In 1952 Chambers published his brilliant memoir, Witness, in which he recounted his own life experiences and sounded the alarm to alert the West that it was locked in a death struggle between Communism and Christianity. One of the things that made the book so extraordinary was his assertion that, in leaving Communism and becoming a Christian, he had joined the losing side in this struggle. He spent the last few years of his life working on his beloved farm and writing articles and reviews, including a series of letters to the newborn opinion magazine National Review.
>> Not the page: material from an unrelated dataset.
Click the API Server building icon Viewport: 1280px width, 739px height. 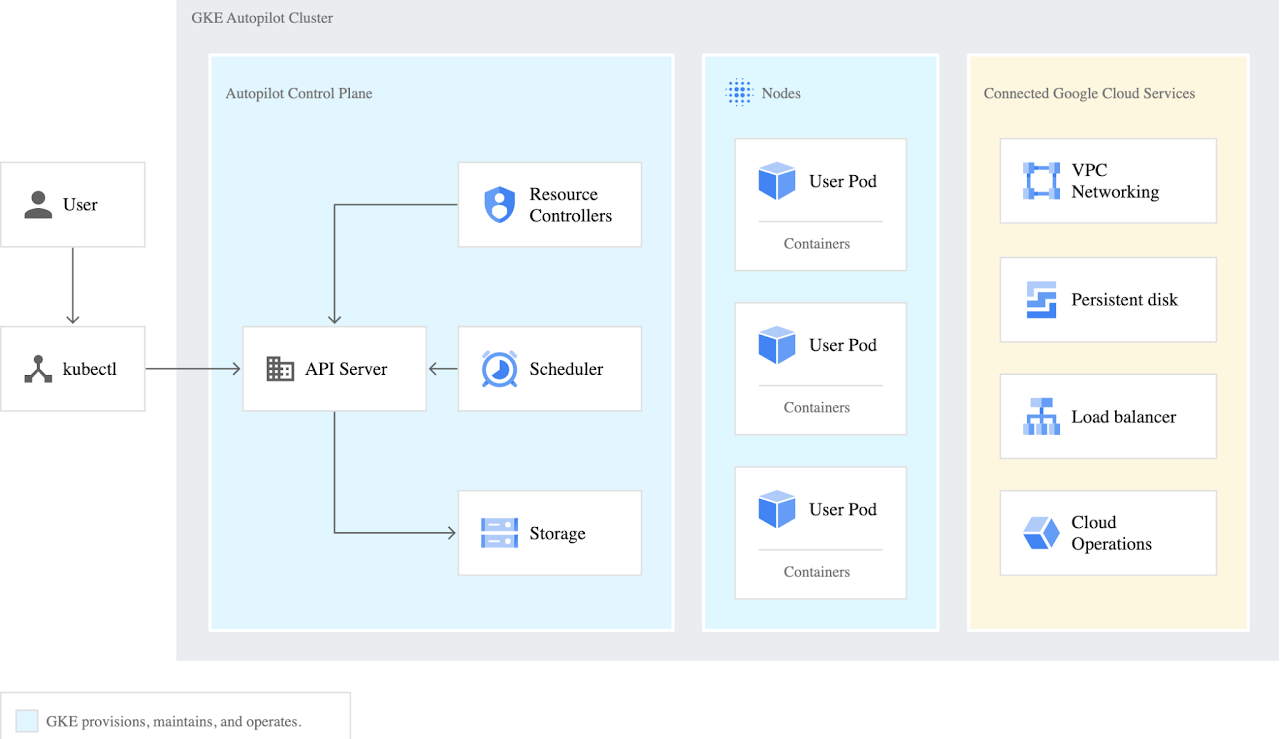(280, 369)
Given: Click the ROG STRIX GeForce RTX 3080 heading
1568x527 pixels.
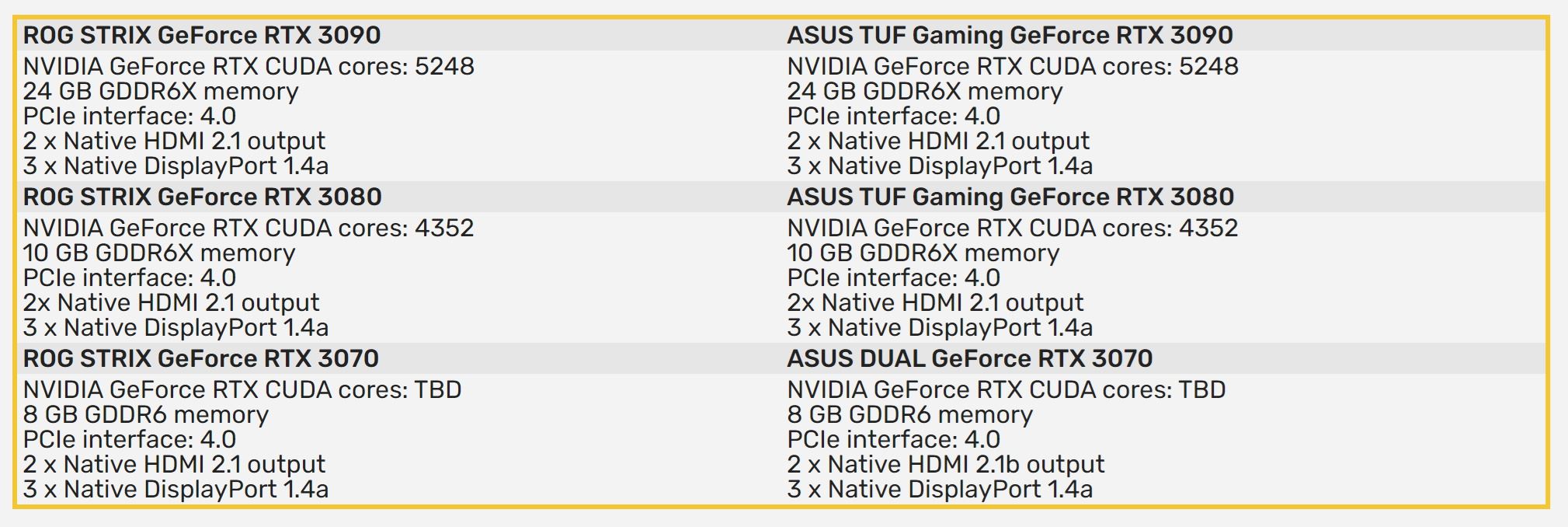Looking at the screenshot, I should (202, 197).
He died in 1961 of a heart attack.

Tanenhaus’ book came is a revelation as his subject steps out of these pages and comes into his own as a person of significant accomplishment. Tanenhaus traces Chambers’ eclectic career, not only as a repentant and atoning undercover operative, but preeminently as someone with a gift for language who used that gift at every turn to give meaning to a chaos of events. The reader of this biography discovers Chambers as a commentator, poet, translator, and respected writer/editor for Time. Tanenhaus furthermore guides readers through a broader chronology that puts the history of Communism/anti-Communism in America into perspective (not only did most of the Hiss hearings and trials predated McCarthy’s, “Tail Gunner Joe” only came to power on the coattails of Hiss’ ultimate conviction for perjury). This book also provides an enlightening time-line of the careers of some of the major figures in American politics in the middle of the 20th Century, and I, for one, experienced an I didn't know that! jolt at least once a chapter (for example, I didn’t know that Richard Nixon ultimately became disenchanted with McCarthy and distanced himself from the bulk of McCarthy’s excesses; on the other hand, I also didn’t know that William F. Buckley, Jr., long regarded as one of America's leading intellectual conservative spokesmen, remained a staunch supporter of McCarthy to the end).
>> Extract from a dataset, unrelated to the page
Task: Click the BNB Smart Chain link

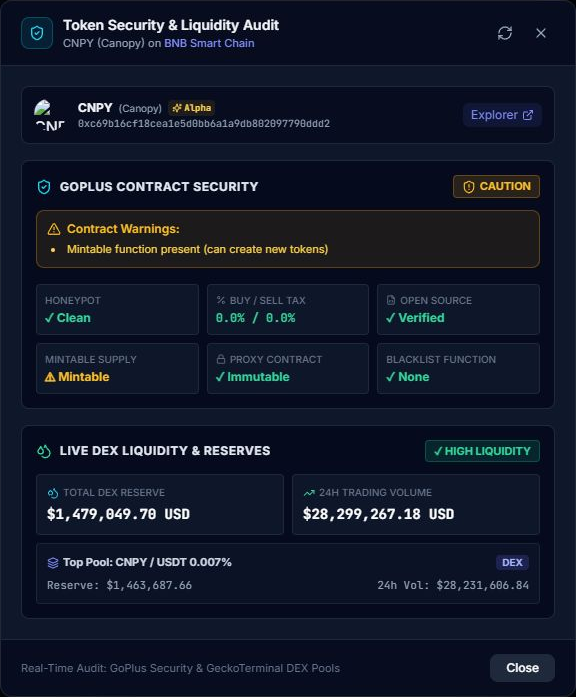Action: coord(209,43)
While I feel that Tanenhaus is sympathetic to Chambers, I don’t believe this sympathy he was not prejudiced his view of his subject (at least, not more than any biographer’s identification with his subject). I finished the book comfortably assured that I hadn’t been manipulated or slanted away from any important truth. Beyond all the politics and court cases, this is a profound human drama about telling the truth whatever the costs. Chambers threw away a lucrative career at Time and personal well-being to testify against Communists in government; his concern about personally damaging people like Alger Hiss only multiplied his problems. While later evidence ultimately vindicated Chambers, the damage had been done; to the end of his life, Chambers remained a pessimist – but in that pessimism, he found a kind of hope, and his life today seems not a tragedy but a triumph.